Current undergraduate and graduate students and alumni within six months of graduation were eligible to compete. The eight finalists ventures were (with descriptions provided by Georgetown Entrepreneurship):

  • Global Unified Air Quality — An open-source AQ platform already shipping to communities worldwide that previously could not afford to monitor their air quality
  • HealthCare Mobile — Increases healthcare outcomes for 200 million Nigerians by connecting them to community health workers within their local community to provide home-based primary care services
  • Prosperity Fund — Provides seniors with more lucrative exits from their life insurance policies, while providing its investors with major returns that do not carry traditional market risk
  • StrawZero — An easy-to-clean reusable straw system for restaurants, tackling the crisis of single-use plastic straw waste at its source
  • SYNC — A developer of real-time payment ecosystems focused on completing seamless payments and accelerating their settlement
  • UHustle — A marketplace for college students with side hustles, created for students and by students to help connect potential customers and student micro-entrepreneurs across campus
  • Unveil — A wellness brand that raises awareness around women’s health through intimate apparel
  • VentureLift Africa — A fintech and curation platform for scaling African startups and SMEs through innovative financing and curated matches with trade, supply chain, talent, transaction advisors and technology partners

Georgetown undergraduates and UHustle founders Christy Felix and Benjamin Ogbonna II took home the grand prize of $30,000.

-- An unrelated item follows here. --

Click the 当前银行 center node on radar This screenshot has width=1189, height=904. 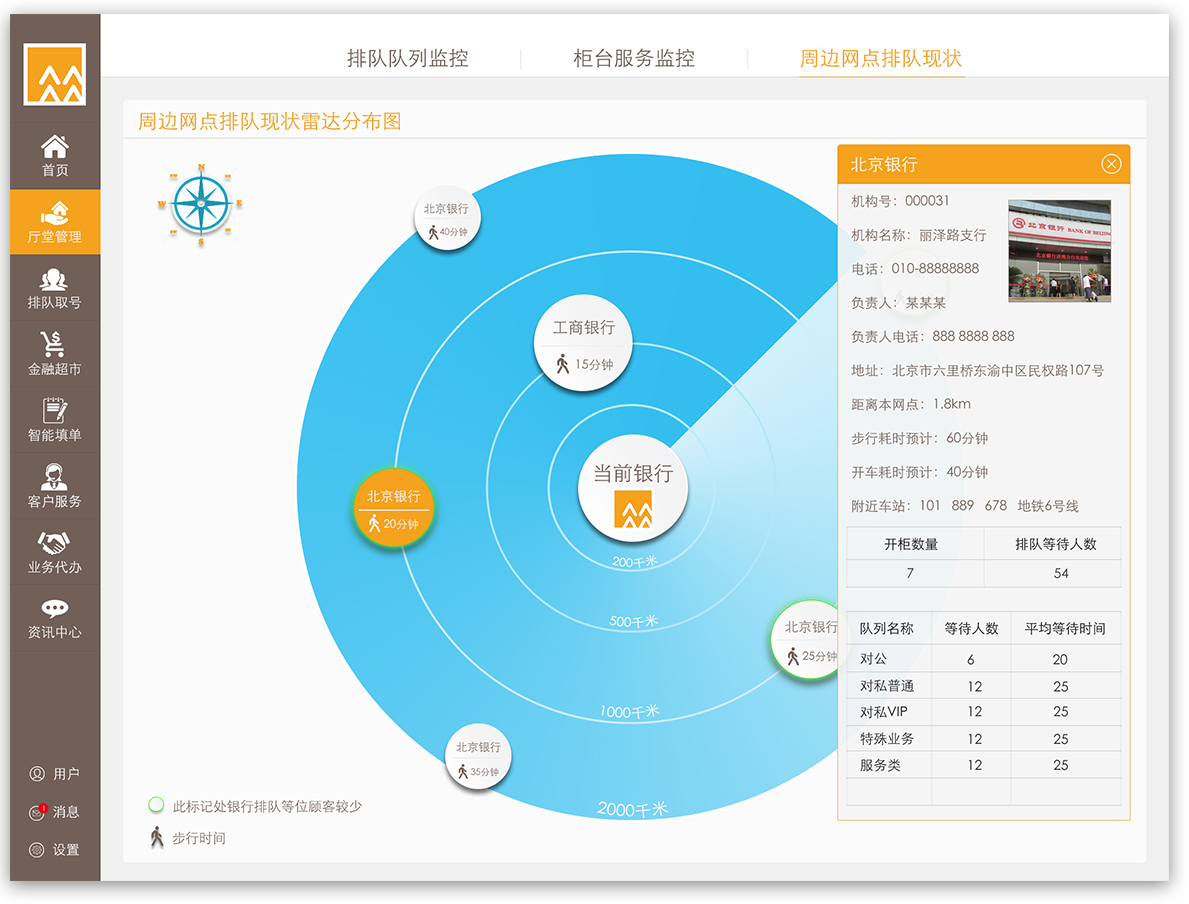click(x=633, y=487)
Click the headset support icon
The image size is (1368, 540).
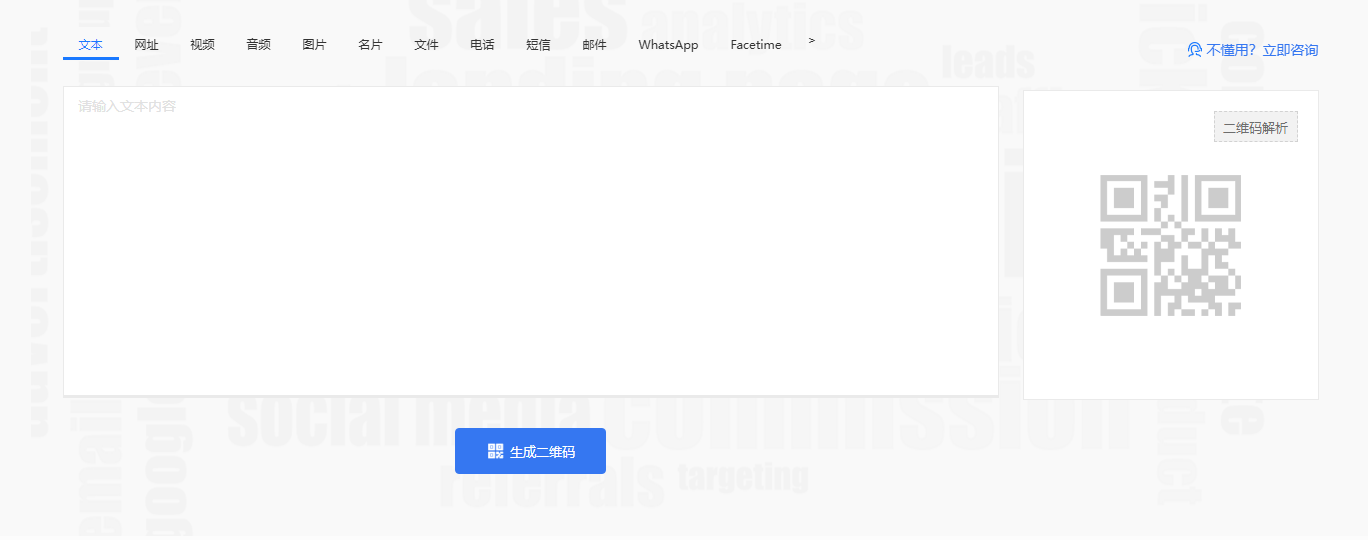click(x=1194, y=50)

“It means everything to me that Ted Leonsis and the judges believe in our business idea,” said Felix in a statement. “I am truly in awe that UHustle won the Leonsis Family Entrepreneurship Prize. We recognized that students today have difficulties balancing increasing academic costs and their college careers, which is why we created a platform that makes saving and making money while in college simple, painless and convenient so students can focus on what matters.”

The teams behind Global Unified Air Quality and Unveil tied for second place, each receiving $20,000. HealthCare Mobile, Prosperity Life Fund, SYNC, StrawZero and VentureLift Africa were each awarded $5,000. StrawZero took home an additional $5,000 for the people’s choice award.